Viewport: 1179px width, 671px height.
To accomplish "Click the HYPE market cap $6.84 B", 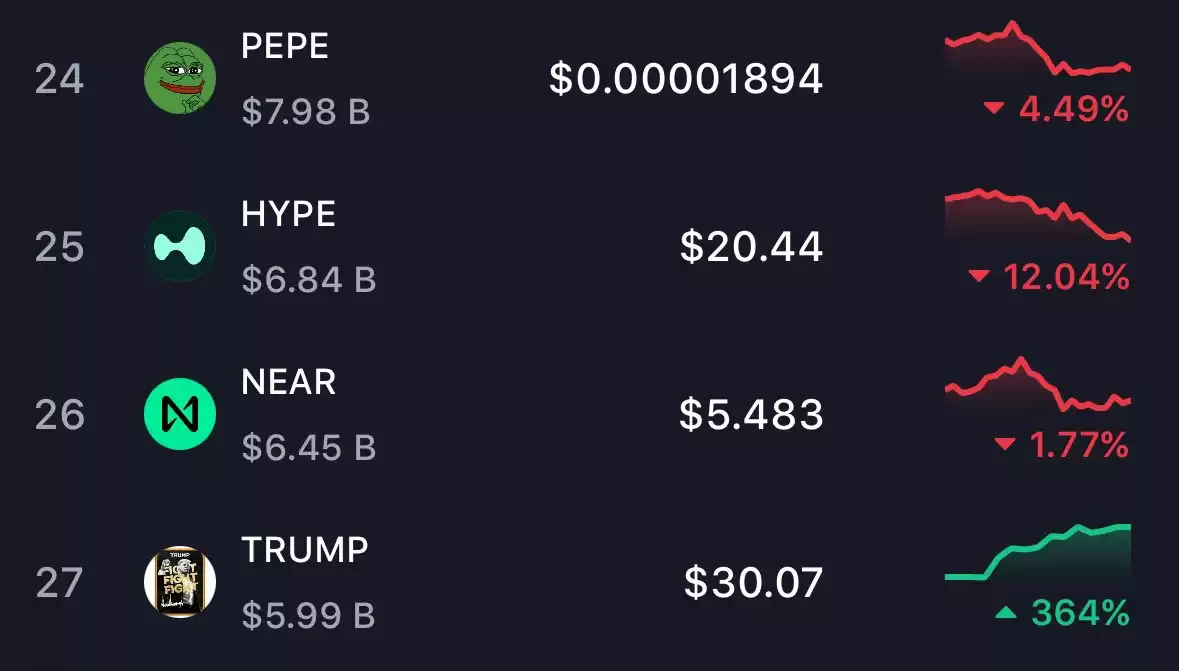I will tap(308, 280).
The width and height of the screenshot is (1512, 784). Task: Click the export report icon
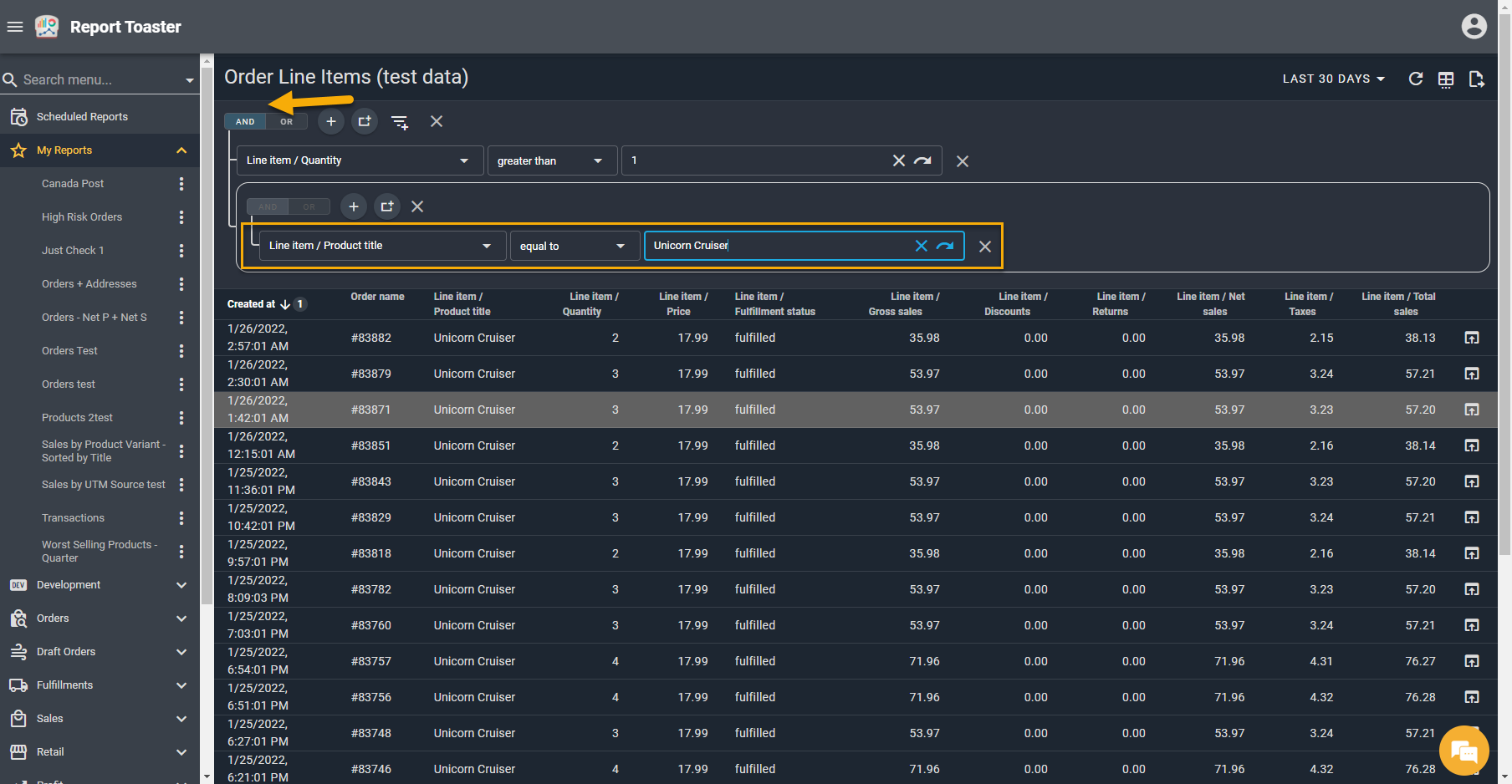click(1476, 79)
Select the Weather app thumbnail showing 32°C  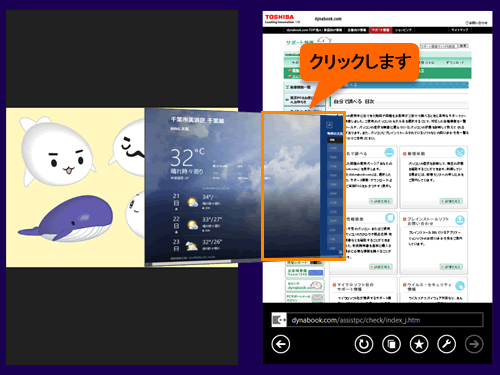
=-=-=
About this task: Extract, word for word, every line from the one containing "The width and" to the end of the data above, both ends included, and leave out the pictures.

Exercise response:
The width and height of the screenshot is (1512, 784). Task: Click the export report icon
click(1476, 79)
Select the Weather app thumbnail showing 32°C  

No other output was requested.